── Textauszug ──
Die Schullandschaft ist im Umbruch: Zum Schuljahr 2014/15 wandelt sich nicht nur die Realschule – seit Anfang dieses Jahres Erhard-Junghans-Schule – sondern auch die Eschachschule in Dunningen zu einer Gemeinschaftsschule – gleich zwei in der Region also. Doch die Skepsis gegenüber dem neuen Schultyp, der das individuelle Lernen in den Vordergrund stellt, ist gerade in Schramberg hoch. Das bestätigte eine Telefonumfrage unserer Zeitung im Rahmen des Schul-Wegweisers, nach der 37 Prozent der Befragten den neuen Schultyp mit dem – zugegeben wenig differenzierten – Urteil "schlecht" versahen. Wir haben bei den Rektoren der Schramberger Grundschulen nachgefragt: Welche Empfehlungen wurden ausgesprochen? Alle 35 Grundschüler, die momentan noch die vierte Klasse der Berneckschule besuchen, bleiben in der Talstadt. "Das spricht dafür, dass die Eltern mit dem Angebot in der Talstadt zufrieden sind", sagt Schulleiter Hansjörg Langendorf. Die 13 Berneckschüler, die eine Empfehlung für das Gymnasium bekommen hatten, werden laut Langendorf auch dorthin gehen. Interessant wird es, wenn man die anderen 22 Grundschüler in den Blick nimmt: Neun haben die Empfehlung für die Realschule, 16 haben sich laut Langendorf für die Realschule angemeldet. Von den 13 Kindern indes, denen nahegelegt wurde, auf eine Werkrealschule oder die Gemeinschaftsschule zu gehen, hätten sich lediglich vier auf der Gemeinschaftsschule angemeldet. Dass der Argwohn gegenüber dem neuen Schultyp ausschlaggebend ist, will Langendorf jedoch nicht bestätigt wissen: "Viele Eltern schicken ihre Kinder lieber auf die Realschule, weil sie den verbindlichen Ganztagesbetrieb der Gemeinschaftsschule umgehen wollen."
───
── Extrahierte Zeilen ──
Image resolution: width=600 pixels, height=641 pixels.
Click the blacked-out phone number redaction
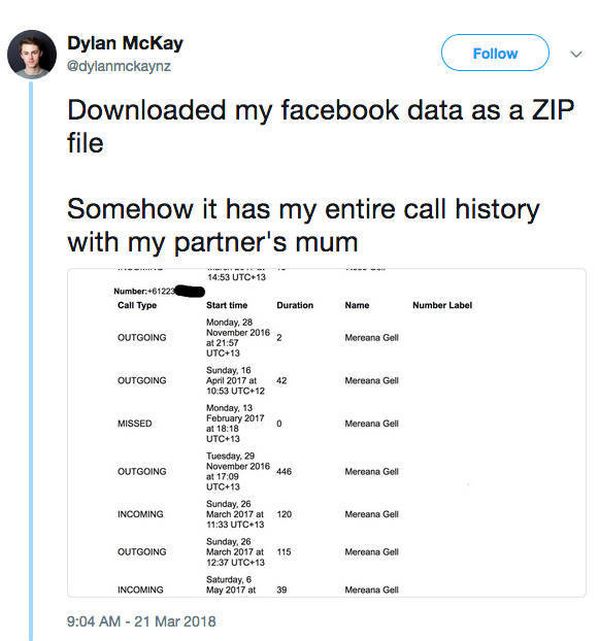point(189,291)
───
── Extrahierte Zeilen ──
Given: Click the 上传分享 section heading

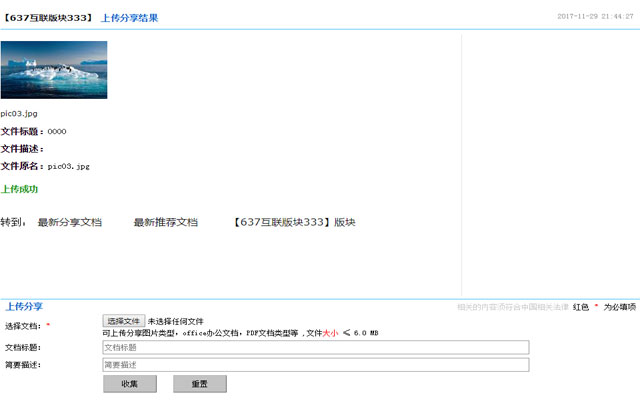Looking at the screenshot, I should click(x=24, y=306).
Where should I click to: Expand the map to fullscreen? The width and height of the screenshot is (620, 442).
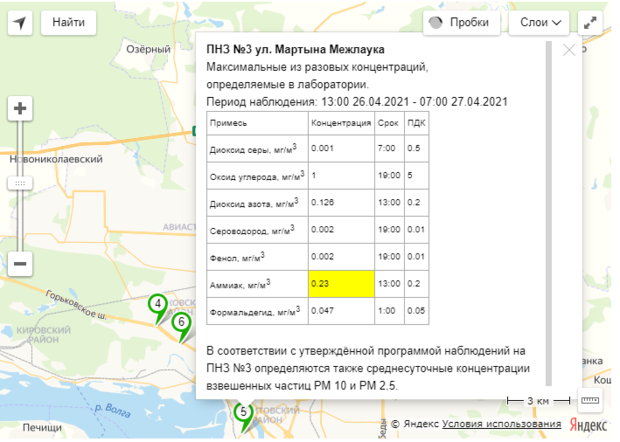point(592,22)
───
Gestellte Aufgabe A:
Welche Schularten werden im Textauszug über die Schramberger Schullandschaft genannt? Liste alle auf.
Gestellte Aufgabe B:
Wie viele der 13 Berneckschüler mit Empfehlung für Werkrealschule oder Gemeinschaftsschule haben sich laut Textauszug an der Gemeinschaftsschule angemeldet?

Vollständige Antwort A:
Realschule, Gemeinschaftsschule, Grundschule, Gymnasium, Werkrealschule

Vollständige Antwort B:
Vier